Set exercise
Quote the entries below word for word, beginning at their first line and stopping after the line that contains "Toggle the cursor".

'''

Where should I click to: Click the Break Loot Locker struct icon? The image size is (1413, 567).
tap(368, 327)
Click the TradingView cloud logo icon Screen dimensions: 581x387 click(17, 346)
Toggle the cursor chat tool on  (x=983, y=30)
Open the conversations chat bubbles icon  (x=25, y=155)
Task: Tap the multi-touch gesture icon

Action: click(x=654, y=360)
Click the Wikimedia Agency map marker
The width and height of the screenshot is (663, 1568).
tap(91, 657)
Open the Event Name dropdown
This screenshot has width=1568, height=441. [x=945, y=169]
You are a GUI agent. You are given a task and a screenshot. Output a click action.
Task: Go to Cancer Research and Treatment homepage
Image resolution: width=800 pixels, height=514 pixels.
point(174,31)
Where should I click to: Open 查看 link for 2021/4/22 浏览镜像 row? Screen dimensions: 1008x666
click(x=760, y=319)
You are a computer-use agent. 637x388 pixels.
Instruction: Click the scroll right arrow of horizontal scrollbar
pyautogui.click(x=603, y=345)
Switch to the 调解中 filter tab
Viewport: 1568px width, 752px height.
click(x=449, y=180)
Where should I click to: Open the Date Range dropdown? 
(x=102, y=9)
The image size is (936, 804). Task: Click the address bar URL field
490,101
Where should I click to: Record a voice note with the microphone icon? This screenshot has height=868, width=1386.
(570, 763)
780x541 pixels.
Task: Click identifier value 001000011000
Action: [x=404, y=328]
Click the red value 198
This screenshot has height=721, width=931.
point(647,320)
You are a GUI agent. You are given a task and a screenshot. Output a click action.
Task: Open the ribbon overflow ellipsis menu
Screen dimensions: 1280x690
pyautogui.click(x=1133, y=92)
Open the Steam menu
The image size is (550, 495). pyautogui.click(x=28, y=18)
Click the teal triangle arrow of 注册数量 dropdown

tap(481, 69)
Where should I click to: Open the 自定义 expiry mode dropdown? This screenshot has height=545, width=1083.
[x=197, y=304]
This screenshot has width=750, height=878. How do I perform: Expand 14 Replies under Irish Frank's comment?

'''

Full response
Where should I click to: Click the Break Loot Locker struct icon? The image size is (1413, 567).
tap(368, 327)
Click the TradingView cloud logo icon Screen dimensions: 581x387 click(17, 346)
Toggle the cursor chat tool on  (x=983, y=30)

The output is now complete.